Thank you so much @NickyT you are right. I have to continue plowing through this and there will be plenty of time to *think* again later. My daughter will stay with me tonight and my son with stay with my husband.


----------



## MJJEAN (Jun 26, 2015)

Be a Trundlebug. Trundlebugs are imaginary large insects from a favorite sci-fi series of books I read years ago. Trundlebugs are known for setting themselves on a course and continuing on that course no matter the obstacle. Whenever I feel overwhelmed or paralyzed and know the action I need to take, I think of Trundlebugs. Silly, maybe, but it works for me.


----------



## Keenwa (Oct 26, 2013)

It's virtually impossible to sort through feelings when you're moving out of the house. You are mourning the loss of stability, comfort, ease etc etc not to mention the relationship itself. 

I had to be gone a few months and even then I found it hard to come to terms with what I was sad about. With some distance I was able to see that I wasn't sad about or missing the relationship, I was missing everything else. I was sad about the upheaval to the kids, about the house that I helped decorate, create and fill with love etc." 

Once you're on your own you have to try to be really honest with yourself and not resort to fear. Jumping back to the relationship or into another one just because you're afraid. It's very tempting to want to create stability where there is none.


----------



## 3Xnocharm (Jun 22, 2012)

Onefoot, were you able to get yourself out yesterday? Everything you are feeling is completely normal, I know its confusing. Focus on what it will be like to not have to live with an angry man. Living with anger like that is a special kind of hell, I know first hand. And chances of him changing are very close to NONE. Let yourself feel your feelings, but don't take your eye off the prize.


----------



## SunCMars (Feb 29, 2016)

One foot out the door.

The other?

Nailed to the floor...by guilt, vows and a little bird on your shoulder.

A little bird planted by your husband. It whispers, "I'm sorry, I will change, Don't do this!"

Nothing else is murmured, nothing else worth noting except the bird poop on your collar.

That is the only thing that is real...and it stinks!


----------



## onefootouthedoor (Jun 29, 2017)

3Xnocharm said:


> Onefoot, were you able to get yourself out yesterday? Everything you are feeling is completely normal, I know its confusing. Focus on what it will be like to not have to live with an angry man. Living with anger like that is a special kind of hell, I know first hand. And chances of him changing are very close to NONE. Let yourself feel your feelings, but don't take your eye off the prize.


Thank you 3Xnocharm. I ended up staying at the house that night again. I was mentally trapped there and I just couldn't leave. I had to go out 1st thing the next morning and stayed away all day which helped to find some clarity. The heavy energy in house was keeping me there. I finally came back to my new rental (after avoiding that for as long as I could) and started to slowly settle in. My daughter stayed with me for the weekend and we went back to my STBX's (1st time writing that out!) for a holiday dinner before starting our new schedule in divided homes.
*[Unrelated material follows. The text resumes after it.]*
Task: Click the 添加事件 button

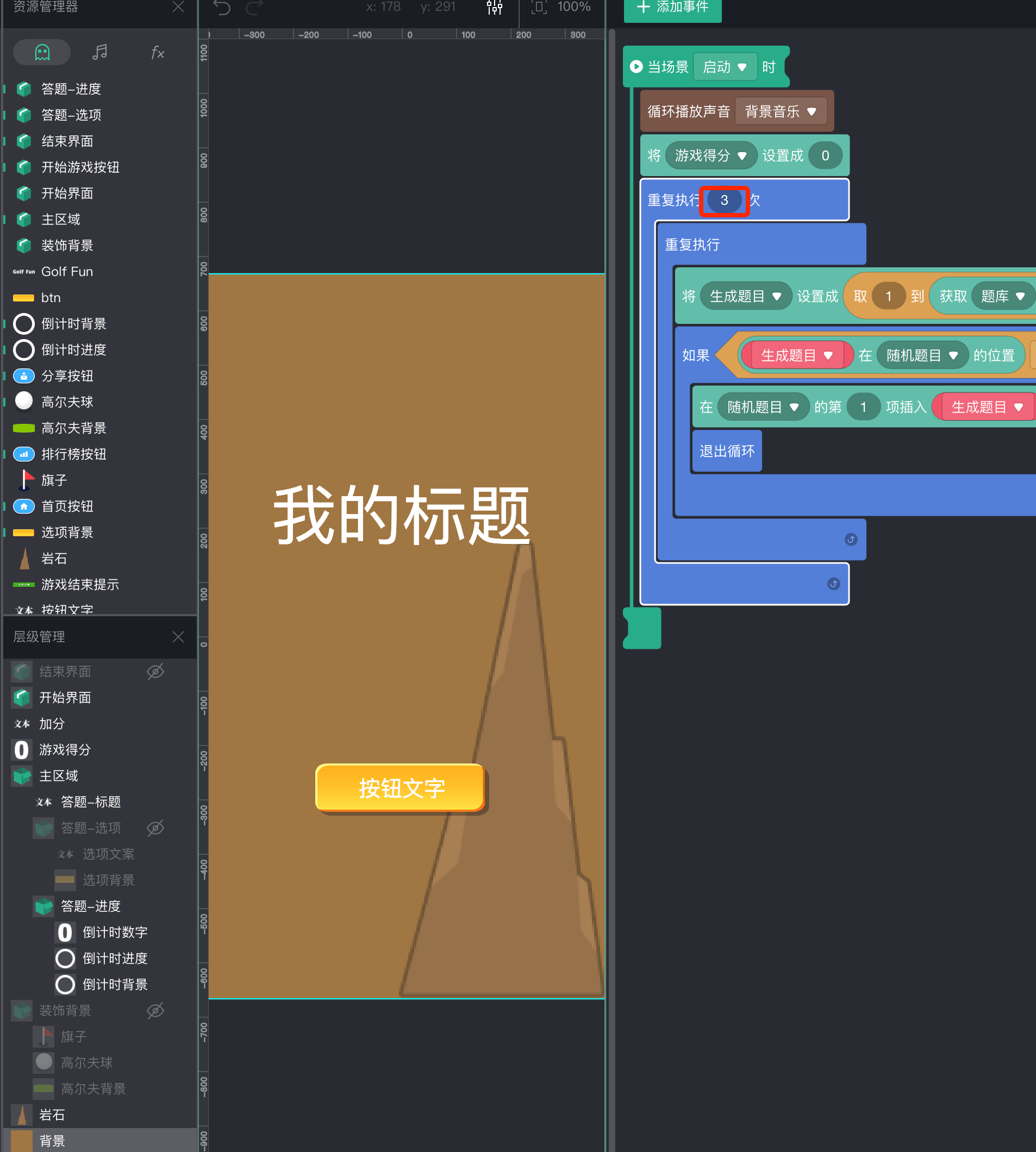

We are now 1 week in and I have not yet experienced relief or joy. I have a ton of anxiety, although I know that the thought of going back is not a desirable one. I worked so hard for so long to get out and here I am. As lonely and sad as ever.

Another thing I am learning is that those who apparently supported this decision before I made the move don't really support me as much as I thought (or maybe they thought). People have scattered and made excuses for not coming around. I am truly alone. Other than my kids. My daughter has been my biggest supporter (of course she has lived through it) and my son is putting on a very very brave face and trying hard to understand.
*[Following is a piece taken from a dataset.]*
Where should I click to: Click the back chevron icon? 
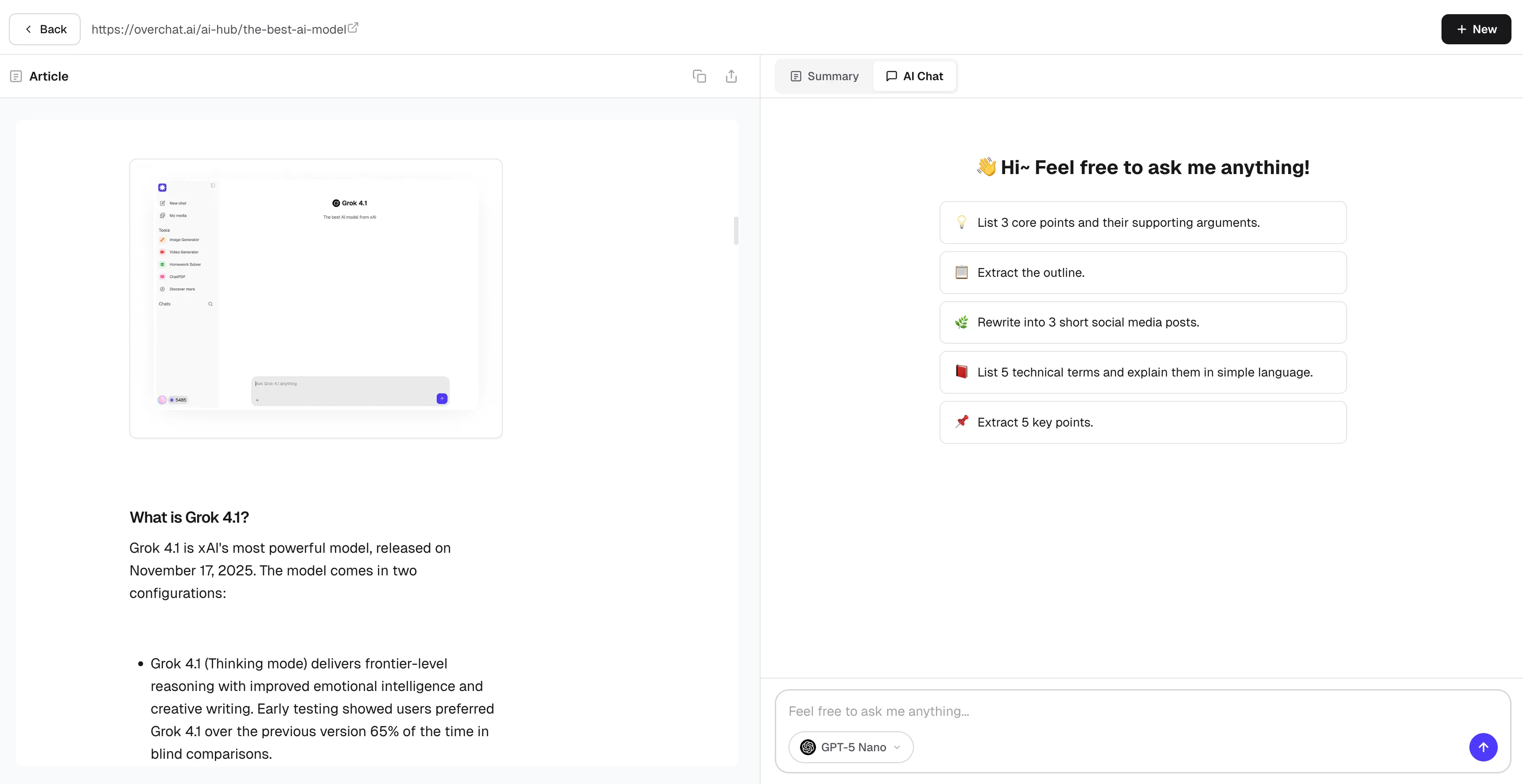pos(28,29)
When I called my mother for some emotional support yesterday (who I also thought was a big supporter of my mine) she has suddenly turned the tables on me and said she and her friends don't understand why I would leave such a great guy for no reason. I was pretty blown away by this remark. I recognize this is coming from someone who has been in an emotional abusive relationship for over 40 years and stayed. And continues to claim her own misery in her marriage. So I guess now for her to agree or admit that what I did is brave(?) or right(?) could make her look bad?
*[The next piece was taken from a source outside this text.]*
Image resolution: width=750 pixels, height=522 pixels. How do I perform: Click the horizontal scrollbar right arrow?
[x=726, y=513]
When I asked her, "16 years of being screamed at is not a good enough reason to leave?" She said "Not really, Most people leave because of cheating or abuse or because there is someone else. You left for no reason."

WOW. I guess people are always looking for some hard core scandal. Would it have been better justified if had someone else on the side? So much for trying to live an honest life.

I am so upset over this conversation. It makes me realize how truly alone I am in this ordeal. But I do not regret this. I KNOW I did the right thing and I am getting tired of trying to justify my reasons to everyone else. For most of my marriage, I wished he would cheat or hit me so I could have that concrete reason to leave. That thing to put my finger on that everyone else expects. Doesn't that speak volumes all on it's own?

I am going to look into getting some individual counselling today.


----------



## 3Xnocharm (Jun 22, 2012)

WOW. Your mother is projecting. She chose to stay in her miserable, emotionally abusive marriage, so when she sees that you had the guts to get out of yours, it makes her jealous and more resentful of her own situation. Very sad. I am glad to see that you know you did the right thing for yourself. Sounds like keeping contact with her to a minimum will be your best bet, she will only bring you down. I am also glad to see that your daughter is being supportive, that helps so much. Sometimes people don't know how to react when a couple they know are splitting up, and if you lose them, then they really were never friends to begin with. 

It will take some time for you to adjust, not everyone feels relief instantly when they get out. It WILL come though, this much I know for sure. Once you get through the bumps of adjusting to a new life, you will find yourself feeling so much weight coming off of your shoulders, and you will get to know yourself again.


----------